Rectum is a hamlet in the Dutch province of Overijssel. It is part of the municipality of Wierden. The hamlet is located about 4 km north of Enter.

== Etymology ==
The name is of Low Saxon origin and is a combination of corrupted words Recde or Regde (from the old name for the river Regge) and suffix -tum, meaning residence, or settlement. The name translates to 'settlement on the Regge'.

== History ==
The area around Rectum was settled in prehistory. Pottery has been discovered from the 10th and 11th century. Rectum was first mentioned in 1297. It has always been an agricultural community.
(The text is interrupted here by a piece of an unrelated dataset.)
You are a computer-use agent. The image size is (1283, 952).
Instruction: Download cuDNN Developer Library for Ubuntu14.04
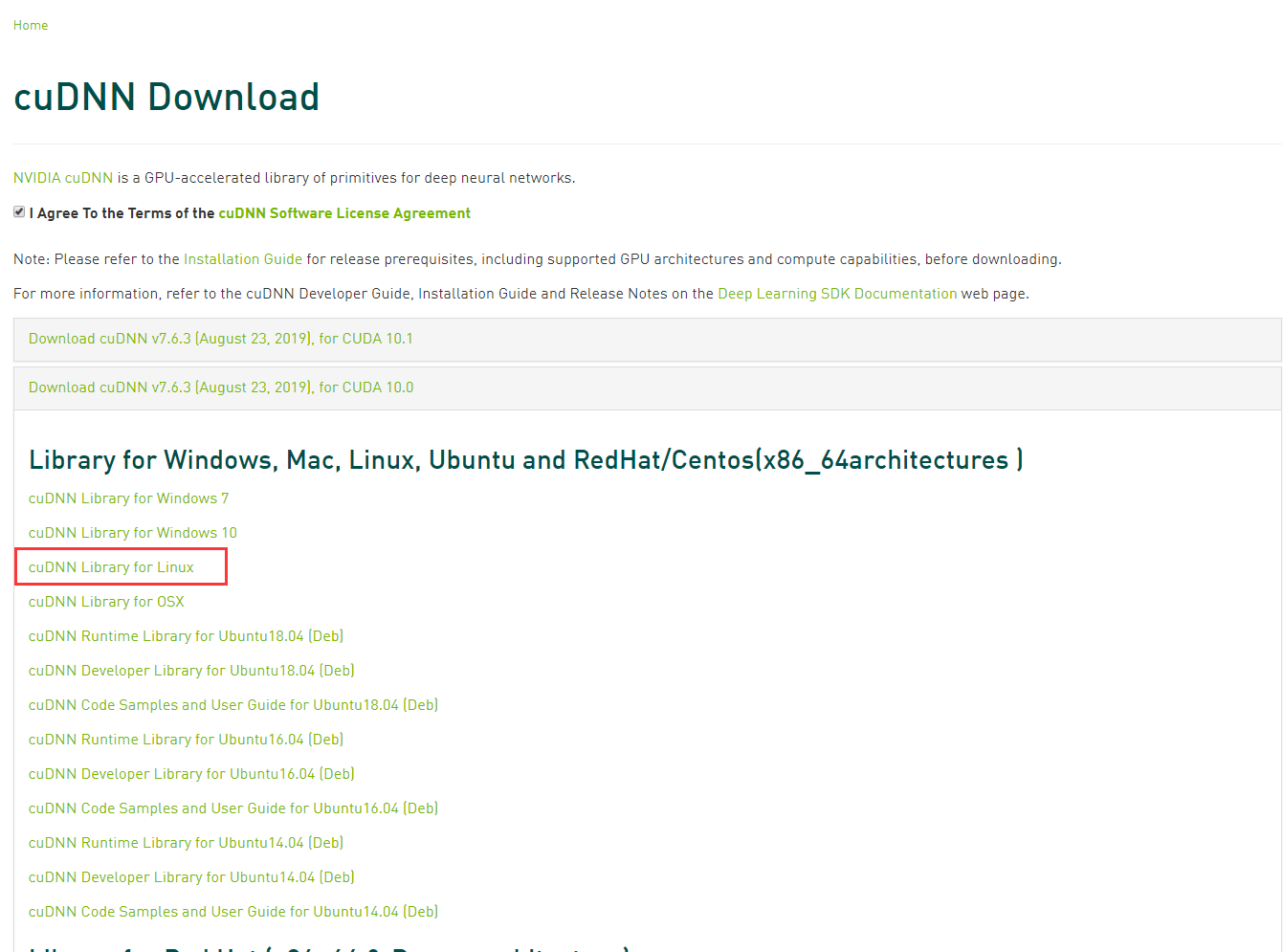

During the 21st century, vineyards were established in the hamlet.

At the 1795 census, Rectum was home to 151 people. A school was established in the mid-17th century, but closed in the 1980s. A joint school with IJpelo was established, and nowadays the two hamlets cooperate extensively, and share resources.

The postal authority does not recognise Rectum as a separate entity and has put it under Wierden. The hamlet is a statistical entity.

== Nature ==
Rectum is located in a forested area. In the early 21st century, drinking water wells were dug in the Rectum-IJpelo area, and a water buffer has been constructed. In 2013, it opened and provides drinking water for 150,000 people. The nature area Dakhorst has been laid out around the water buffer.